Saved entries:

▼

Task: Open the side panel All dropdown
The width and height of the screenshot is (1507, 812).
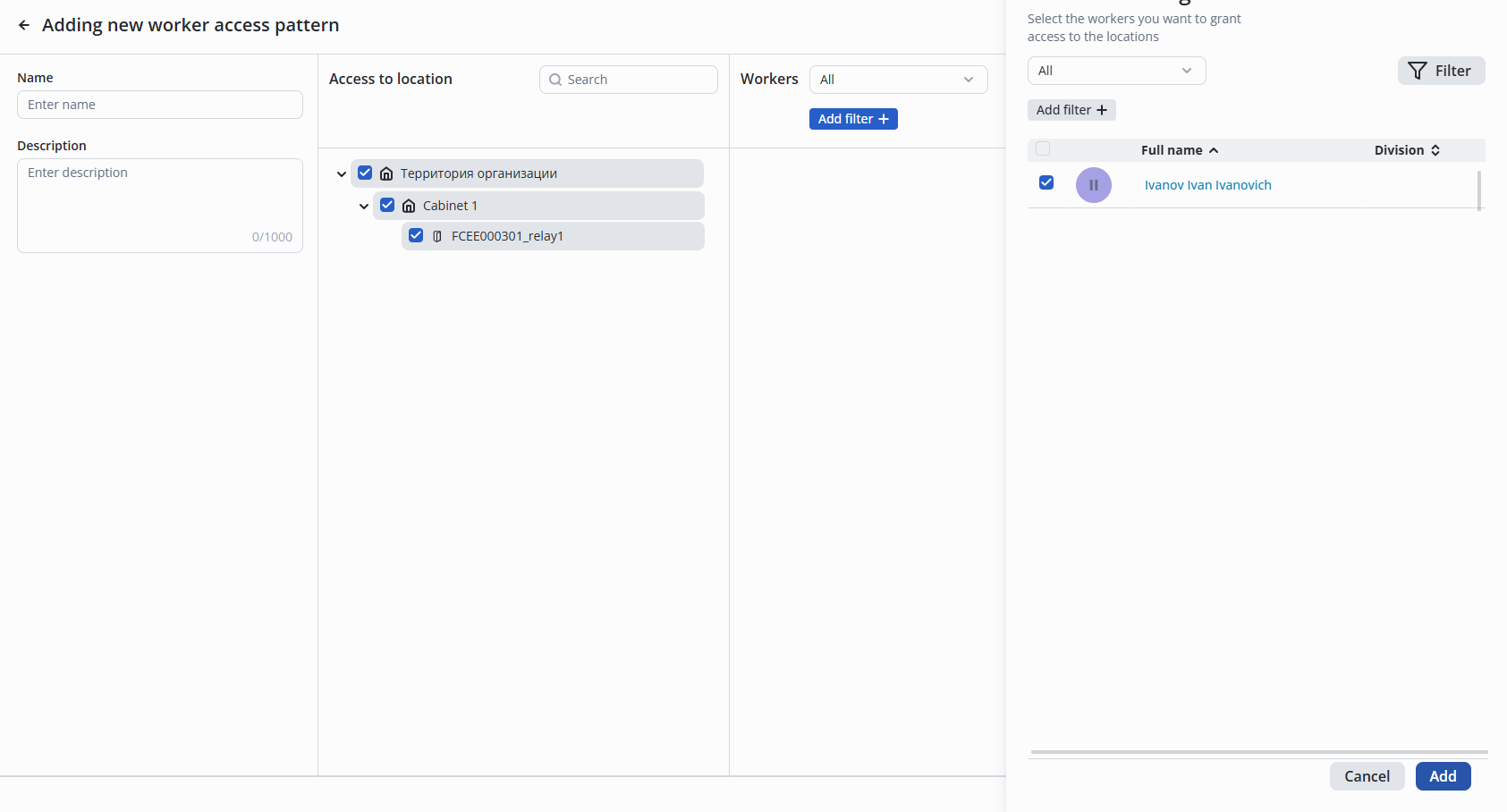Action: coord(1116,71)
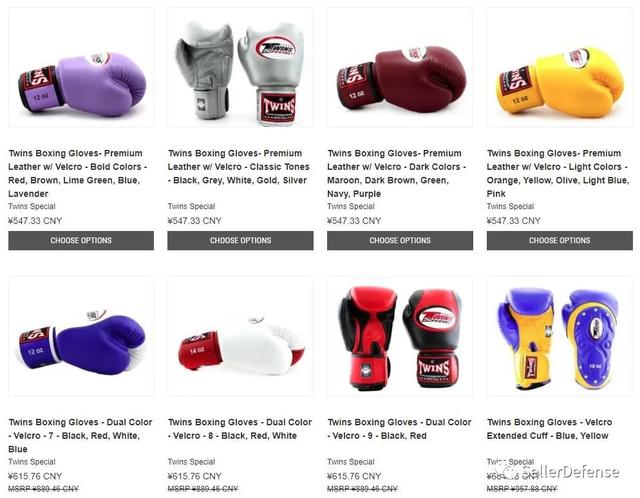Open the blue yellow extended cuff gloves image
This screenshot has width=640, height=498.
point(560,336)
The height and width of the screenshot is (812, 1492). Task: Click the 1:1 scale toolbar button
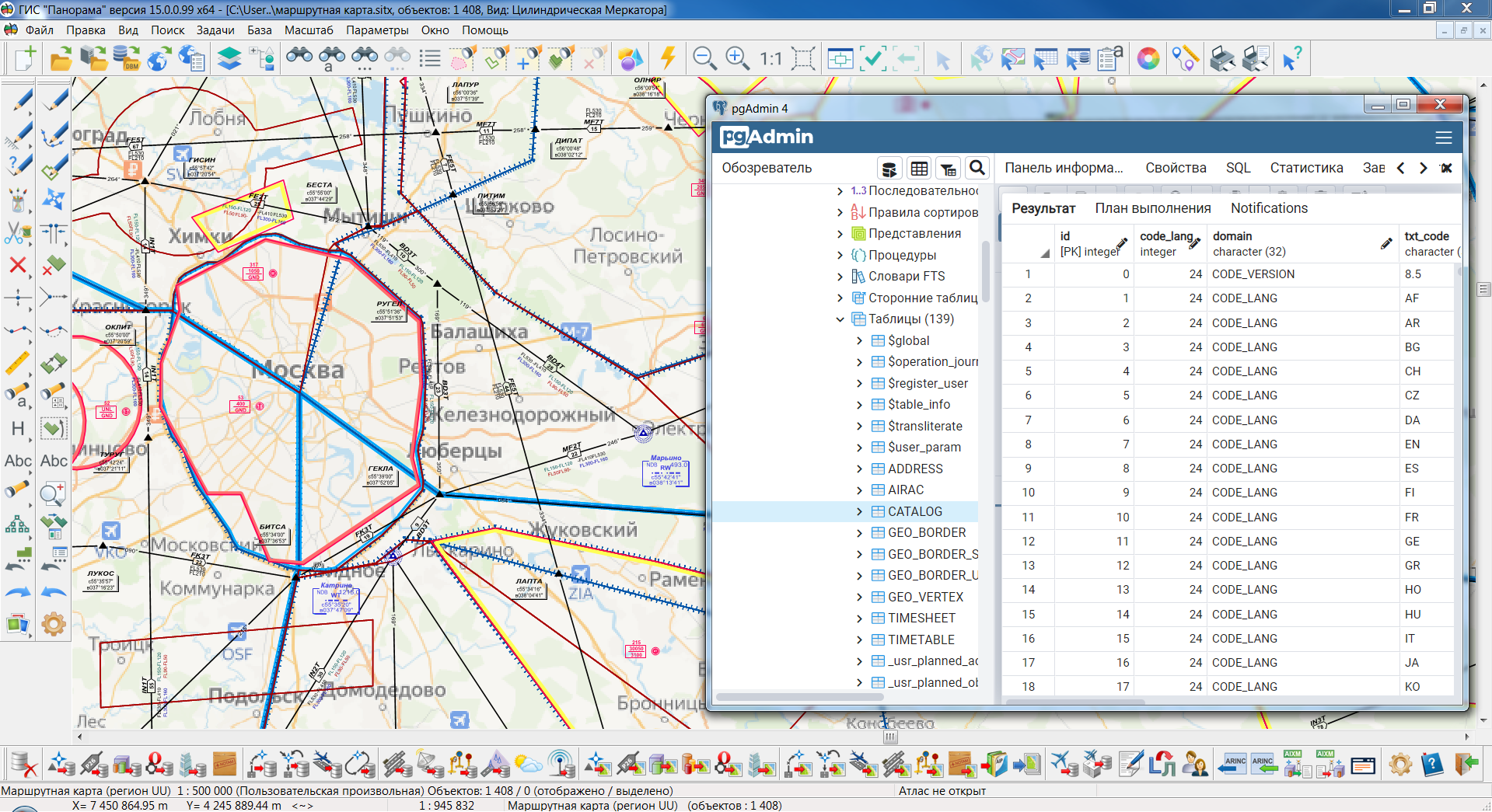[770, 58]
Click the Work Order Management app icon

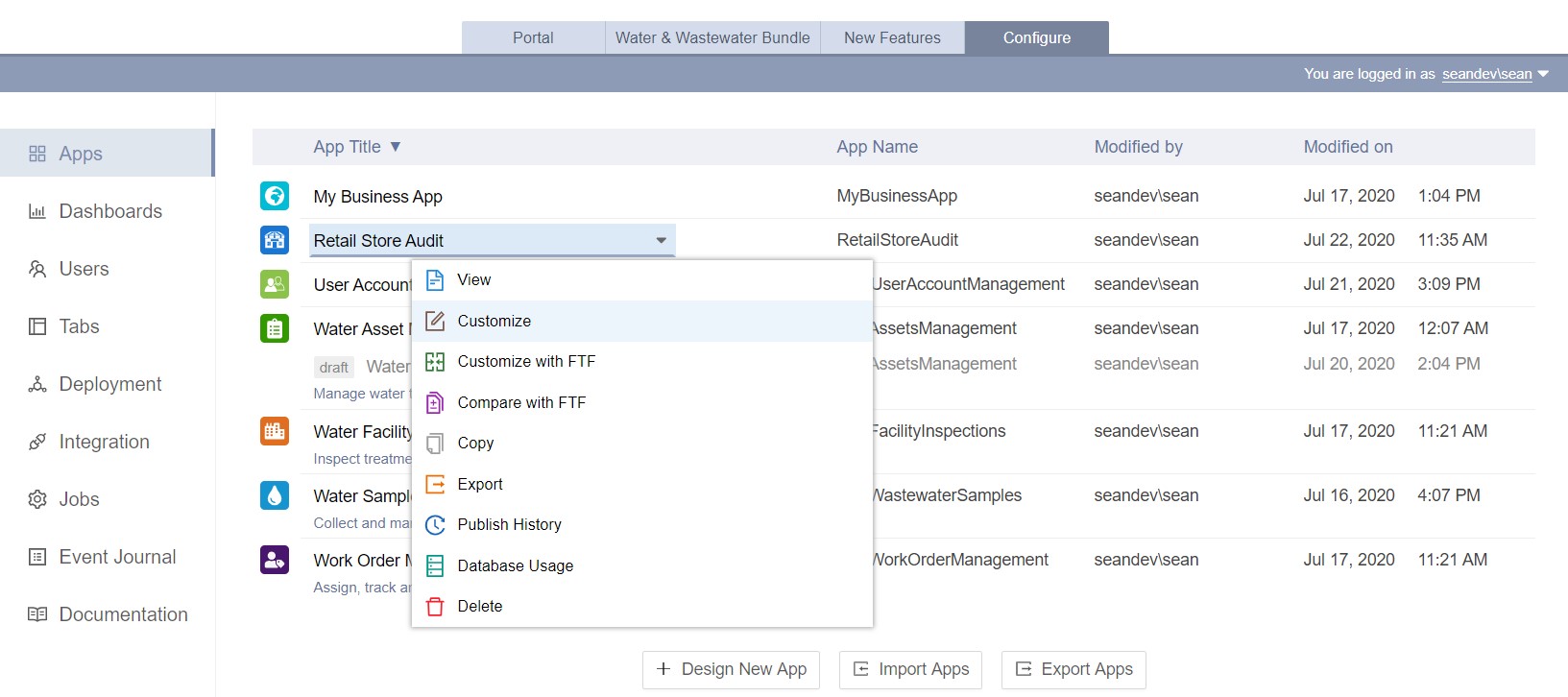[275, 560]
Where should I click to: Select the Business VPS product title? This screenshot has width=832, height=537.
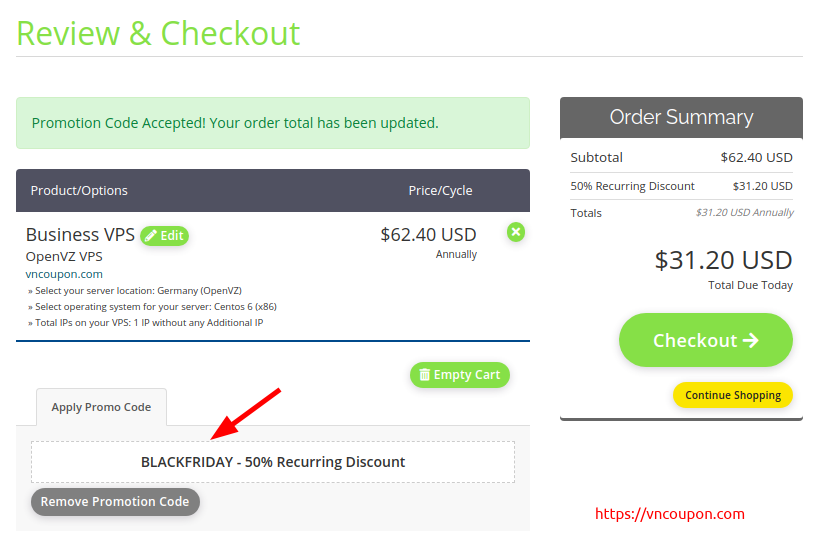[x=80, y=235]
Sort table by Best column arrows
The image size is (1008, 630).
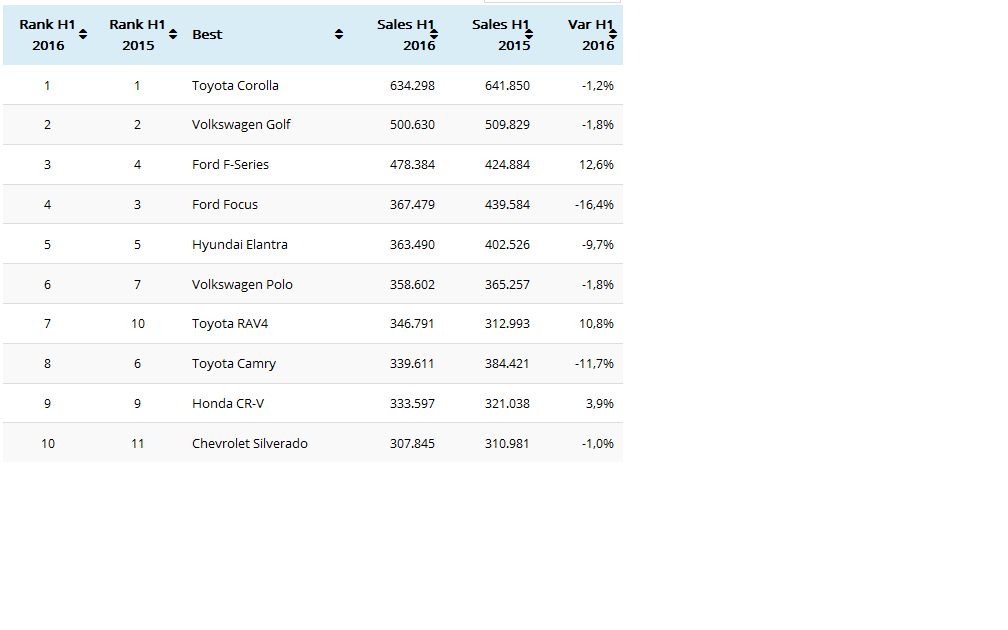click(x=339, y=34)
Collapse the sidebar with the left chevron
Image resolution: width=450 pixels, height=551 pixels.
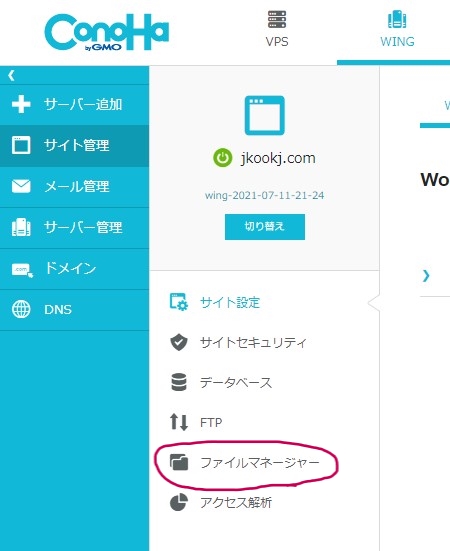tap(12, 75)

▲

Assignment:
Pictures must be left out of the answer, which should be exactly the lines from the one holding "Image resolution: width=450" through the last line of the entries above, both included; please add nothing.

Result of the task:
Image resolution: width=450 pixels, height=551 pixels.
tap(12, 75)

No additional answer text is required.